Mr. Gregg says it “would be a disaster, a nightmare,” if the DOL sets a separate fiduciary standard for IRAs.
“We don’t think the DOL is moving forward in a way that’s going to be constructive at all; it’s going to be destructive,” adds Mr. Gregg. “The folks with small accounts are going to lose the ability to get advice, and their costs will go up.”
The heart of the matter: Fiduciaries should avoid conflicts, but brokers are generally required only to disclose them.
“Having a completely conflict-free relationship doesn’t work in practice” across most of the brokerage industry, says John Taft, head of RBC Wealth Management in the U.S., which manages $250 billion.

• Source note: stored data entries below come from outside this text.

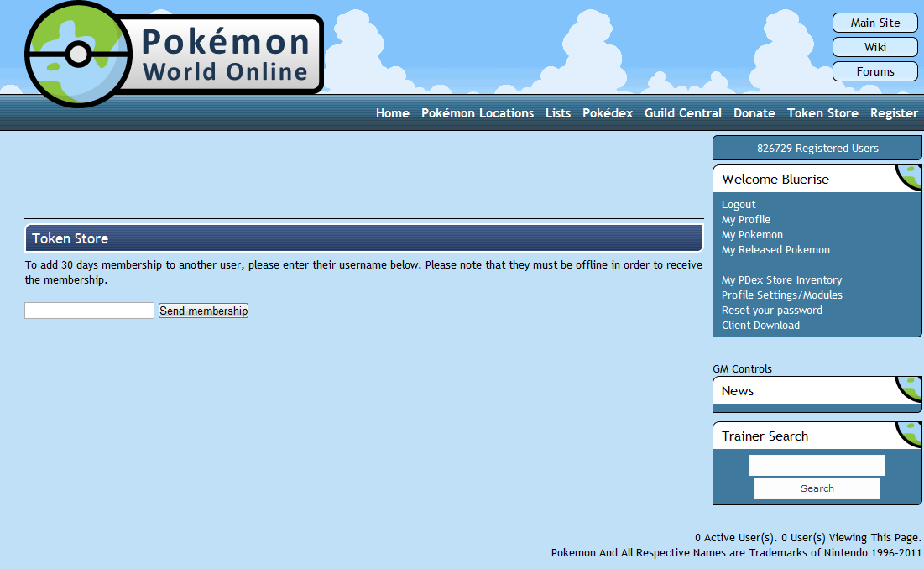Image resolution: width=924 pixels, height=569 pixels.
Task: Open My Released Pokemon link
Action: (x=775, y=250)
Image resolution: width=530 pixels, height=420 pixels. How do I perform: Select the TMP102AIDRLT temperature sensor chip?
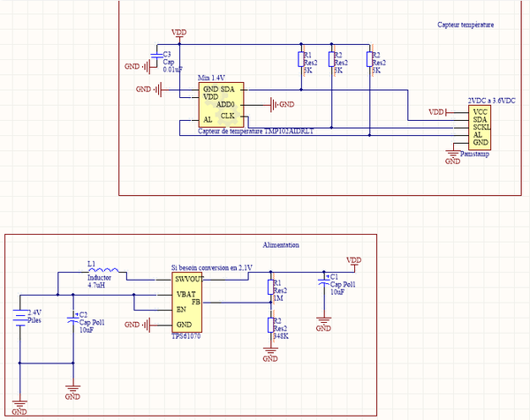pyautogui.click(x=219, y=106)
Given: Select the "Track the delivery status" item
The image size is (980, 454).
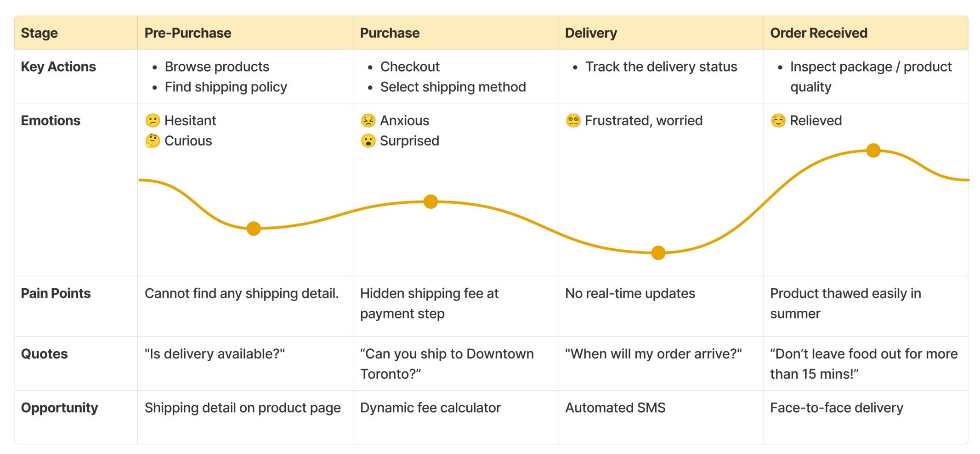Looking at the screenshot, I should click(661, 67).

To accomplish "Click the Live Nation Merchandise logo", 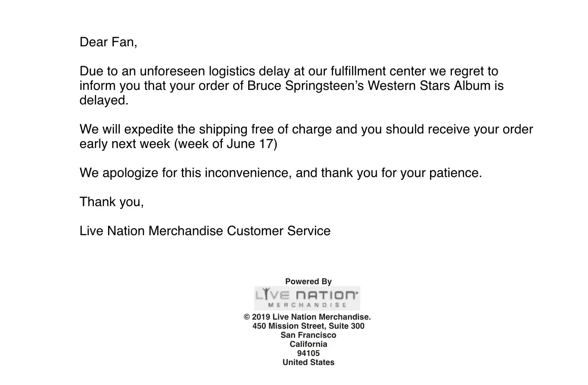I will (307, 298).
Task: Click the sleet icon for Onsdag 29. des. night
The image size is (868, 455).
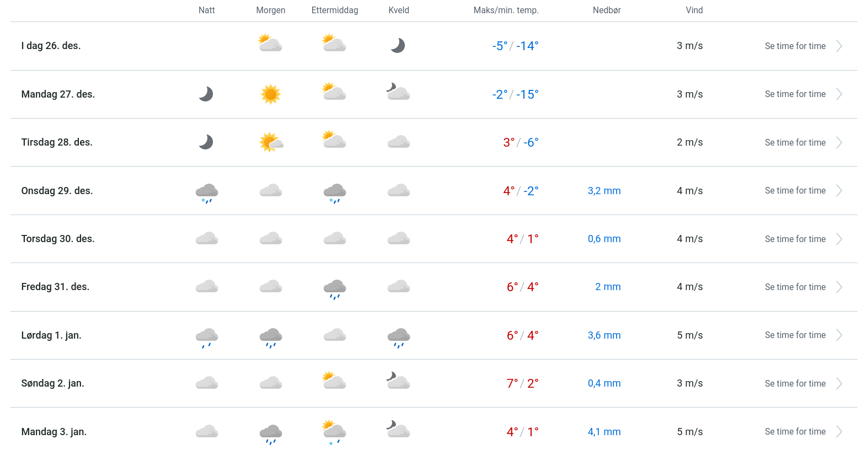Action: (207, 192)
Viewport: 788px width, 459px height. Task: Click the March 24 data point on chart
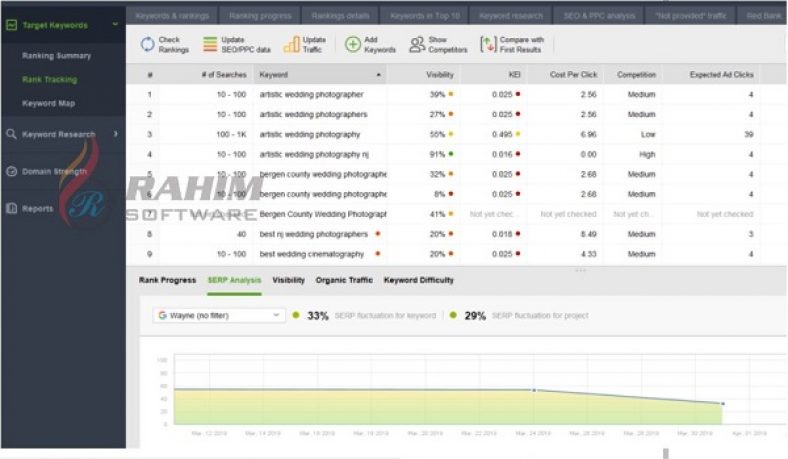click(x=534, y=390)
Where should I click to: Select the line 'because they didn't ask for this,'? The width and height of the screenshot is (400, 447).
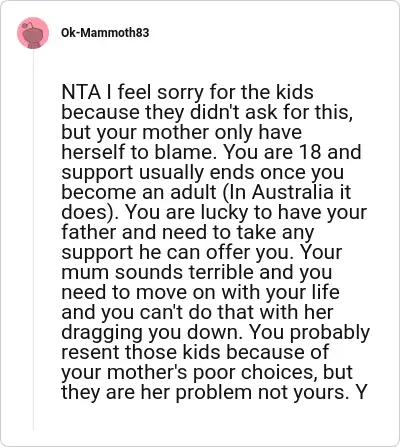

For example, when your broker’s firm underwrites an initial public offering of stock, he and the firm earn far more by selling some of those shares to you than selling you something else. When your broker buys you a bond out of his firm’s inventory of your broker’s firm, rather than on the open market, the firm also tends to make more money.
Industry groups have argued that if brokers can’t have any conflicts, like earning higher fees on some investments than on others, then they no longer will be able to afford handling small accounts.
“The [brokerage] industry is saying, in effect, ‘If you don’t allow us to continue to give conflicted advice, we won’t be able to give any,’” Assistant Secretary of Labor Phyllis Borzi, who oversees retirement benefits, told me.